Ever since he had come to America, and pretty much dropped his real first name for the English version, the amount of beauty he saw here overwhelmed him. Sure, there was beauty back on the farm in Russia, but nothing like the estate of the Xavier Institute for Gifted Youngsters. Perhaps America was really this beautiful or perhaps he was more biased because of a woman who lived here.

If beauty was personified, Peter would swear up and down everyday that it was Jean Grey. Sure, there were plenty of other pretty women at the Institute, let alone the planet, but they all had different personalities and beliefs. His personality had meshed the best with Jean's.

He hadn't been there at Alkali Lake the day her life had changed. Peter had been ordered by Logan to get the students out. He had, but he couldn't help feeling that if he would have been there, she might be okay. He felt, the impossibility and irrationality of it aside, that it was his fault she had lost her sight.

The person who had reluctantly hurt her had been her boyfriend, Scott Summers. He had felt horrible for the longest time and surrounded himself in the guilt from the fact he hadn't been able to stop himself. A serum they had put on the back of his neck, right where his brain stem met his spinal collum, made him a violent vegetable for Colonel William Stryker's use.
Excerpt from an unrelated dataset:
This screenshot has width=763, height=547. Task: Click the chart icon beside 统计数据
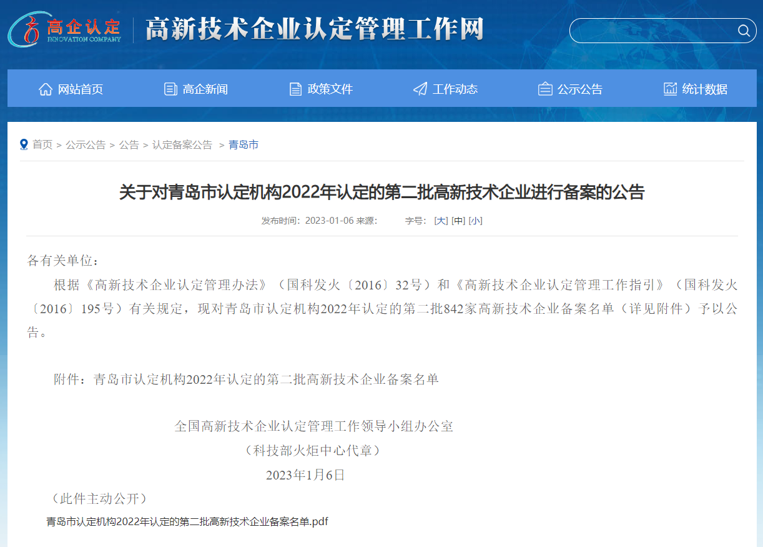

As a result of that guilt, which not only stemmed from her being his girlfriend and one of his oldest friends, but also from him having to spend years of his childhood in darkness from having to keep his eyes shut or risk killing everyone around him, Scott broke it off with her and moved back to his birthplace in Alaska. That had been three years ago, and last the people at the Institute had heard, Scott was a pilot working for his grandparents' airport and engaged to a young woman named Madelyne Forrester. When Scott had left, Jean had gotten near depression, no matter how much she understood why he had done what he did, and finally took Logan up on his offers of dates.

A red dusting of fury swept through the twenty-one year old as he thought of the selfish Canadian. Logan hand't counted the fact Jean was gong to be blind into his lustful equation. After a few terrible months of Jean dating him, he got fed up with having to wait for her all the time, as she was slower and weaker without eyes of her own, and fled back to the snowy backwoods of Canada. No one has heard from him since, and honestly, no one wanted to. That had been around two and a half years ago.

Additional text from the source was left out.